### Directions for this task
Lines from the beginning of the data through the line containing "Select June 1 on the calendar" are to be copied exactly, with no other line included.

### Records provided
--*--

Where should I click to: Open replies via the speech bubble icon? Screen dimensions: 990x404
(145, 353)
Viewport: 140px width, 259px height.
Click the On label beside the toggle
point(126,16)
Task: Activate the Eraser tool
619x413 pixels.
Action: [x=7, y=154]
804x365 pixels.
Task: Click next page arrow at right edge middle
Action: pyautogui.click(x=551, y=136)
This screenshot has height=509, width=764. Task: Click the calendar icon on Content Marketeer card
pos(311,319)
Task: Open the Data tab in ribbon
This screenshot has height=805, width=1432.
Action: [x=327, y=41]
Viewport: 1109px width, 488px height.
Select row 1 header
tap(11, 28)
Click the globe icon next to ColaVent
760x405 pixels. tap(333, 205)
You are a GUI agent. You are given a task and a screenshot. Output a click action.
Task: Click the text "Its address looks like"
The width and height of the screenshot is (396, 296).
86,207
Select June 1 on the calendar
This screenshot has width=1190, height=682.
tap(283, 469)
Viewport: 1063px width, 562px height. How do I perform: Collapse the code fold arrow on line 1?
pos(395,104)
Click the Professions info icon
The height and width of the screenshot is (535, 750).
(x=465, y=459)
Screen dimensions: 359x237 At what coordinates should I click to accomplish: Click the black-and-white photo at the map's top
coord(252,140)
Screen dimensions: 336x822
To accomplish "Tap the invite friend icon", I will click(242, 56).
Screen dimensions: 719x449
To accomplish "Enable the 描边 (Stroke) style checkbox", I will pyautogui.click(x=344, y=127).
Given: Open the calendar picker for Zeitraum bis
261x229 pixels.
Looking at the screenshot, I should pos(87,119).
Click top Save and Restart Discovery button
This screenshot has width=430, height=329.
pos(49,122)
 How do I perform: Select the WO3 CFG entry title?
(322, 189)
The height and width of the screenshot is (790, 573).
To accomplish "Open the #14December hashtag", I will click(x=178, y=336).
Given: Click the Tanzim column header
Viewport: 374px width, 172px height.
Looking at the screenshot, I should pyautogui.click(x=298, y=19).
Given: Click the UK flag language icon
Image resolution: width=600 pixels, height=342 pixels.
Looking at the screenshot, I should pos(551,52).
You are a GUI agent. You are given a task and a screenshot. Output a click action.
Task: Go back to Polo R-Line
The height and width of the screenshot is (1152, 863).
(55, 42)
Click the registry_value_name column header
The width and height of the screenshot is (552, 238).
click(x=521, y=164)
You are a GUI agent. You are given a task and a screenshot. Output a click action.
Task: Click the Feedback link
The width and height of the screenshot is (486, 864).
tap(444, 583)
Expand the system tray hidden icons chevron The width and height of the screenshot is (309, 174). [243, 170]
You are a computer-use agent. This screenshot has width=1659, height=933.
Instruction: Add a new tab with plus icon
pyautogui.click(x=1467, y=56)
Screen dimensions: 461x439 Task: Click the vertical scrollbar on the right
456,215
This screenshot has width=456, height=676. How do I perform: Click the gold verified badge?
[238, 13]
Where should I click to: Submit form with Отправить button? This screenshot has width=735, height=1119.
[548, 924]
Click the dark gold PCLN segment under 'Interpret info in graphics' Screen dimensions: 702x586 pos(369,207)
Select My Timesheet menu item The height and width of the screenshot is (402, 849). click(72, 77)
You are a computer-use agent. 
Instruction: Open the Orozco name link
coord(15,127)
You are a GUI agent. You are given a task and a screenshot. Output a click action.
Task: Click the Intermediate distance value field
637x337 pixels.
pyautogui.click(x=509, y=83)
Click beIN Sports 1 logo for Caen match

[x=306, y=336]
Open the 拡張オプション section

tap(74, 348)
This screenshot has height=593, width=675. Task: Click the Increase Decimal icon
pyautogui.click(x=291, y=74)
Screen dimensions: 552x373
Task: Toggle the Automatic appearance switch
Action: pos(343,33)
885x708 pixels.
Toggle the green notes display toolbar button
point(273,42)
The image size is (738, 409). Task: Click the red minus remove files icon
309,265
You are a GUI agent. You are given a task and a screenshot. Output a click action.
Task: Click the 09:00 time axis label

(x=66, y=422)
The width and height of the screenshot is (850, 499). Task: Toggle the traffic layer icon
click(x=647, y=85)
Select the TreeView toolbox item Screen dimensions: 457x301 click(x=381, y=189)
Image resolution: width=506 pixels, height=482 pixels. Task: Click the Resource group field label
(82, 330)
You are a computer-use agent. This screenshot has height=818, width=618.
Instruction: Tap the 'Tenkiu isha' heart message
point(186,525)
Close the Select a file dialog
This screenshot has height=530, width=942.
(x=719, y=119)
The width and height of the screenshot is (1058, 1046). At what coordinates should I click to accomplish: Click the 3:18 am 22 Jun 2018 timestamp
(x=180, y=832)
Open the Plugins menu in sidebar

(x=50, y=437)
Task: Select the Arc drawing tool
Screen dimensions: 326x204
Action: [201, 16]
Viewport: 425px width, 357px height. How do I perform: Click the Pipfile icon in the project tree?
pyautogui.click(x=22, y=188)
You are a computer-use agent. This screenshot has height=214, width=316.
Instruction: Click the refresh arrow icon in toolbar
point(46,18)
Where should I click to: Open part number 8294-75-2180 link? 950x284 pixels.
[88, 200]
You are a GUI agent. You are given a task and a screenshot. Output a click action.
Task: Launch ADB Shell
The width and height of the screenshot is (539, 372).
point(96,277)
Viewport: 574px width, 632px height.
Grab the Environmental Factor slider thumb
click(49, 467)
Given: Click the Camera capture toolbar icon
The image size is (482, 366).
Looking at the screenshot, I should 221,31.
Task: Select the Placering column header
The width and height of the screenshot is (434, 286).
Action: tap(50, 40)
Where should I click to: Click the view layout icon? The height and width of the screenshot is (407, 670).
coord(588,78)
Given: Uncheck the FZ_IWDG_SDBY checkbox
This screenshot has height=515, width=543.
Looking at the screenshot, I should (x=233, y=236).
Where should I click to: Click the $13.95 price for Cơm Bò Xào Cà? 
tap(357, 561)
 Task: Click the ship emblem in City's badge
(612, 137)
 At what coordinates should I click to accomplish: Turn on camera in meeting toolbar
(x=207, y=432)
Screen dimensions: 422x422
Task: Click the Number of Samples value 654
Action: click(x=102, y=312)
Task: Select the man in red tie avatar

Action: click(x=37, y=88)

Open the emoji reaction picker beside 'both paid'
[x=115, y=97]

--*--

### Task solution
Where should I click to: Open replies via the speech bubble icon? Screen dimensions: 990x404
(145, 353)
Viewport: 140px width, 259px height.
Click the On label beside the toggle
point(126,16)
Task: Activate the Eraser tool
619x413 pixels.
Action: [x=7, y=154]
804x365 pixels.
Task: Click next page arrow at right edge middle
Action: pyautogui.click(x=551, y=136)
This screenshot has height=509, width=764. Task: Click the calendar icon on Content Marketeer card
pos(311,319)
Task: Open the Data tab in ribbon
This screenshot has height=805, width=1432.
Action: [x=327, y=41]
Viewport: 1109px width, 488px height.
Select row 1 header
tap(11, 28)
Click the globe icon next to ColaVent
760x405 pixels. tap(333, 205)
You are a GUI agent. You are given a task and a screenshot. Output a click action.
Task: Click the text "Its address looks like"
The width and height of the screenshot is (396, 296).
86,207
Select June 1 on the calendar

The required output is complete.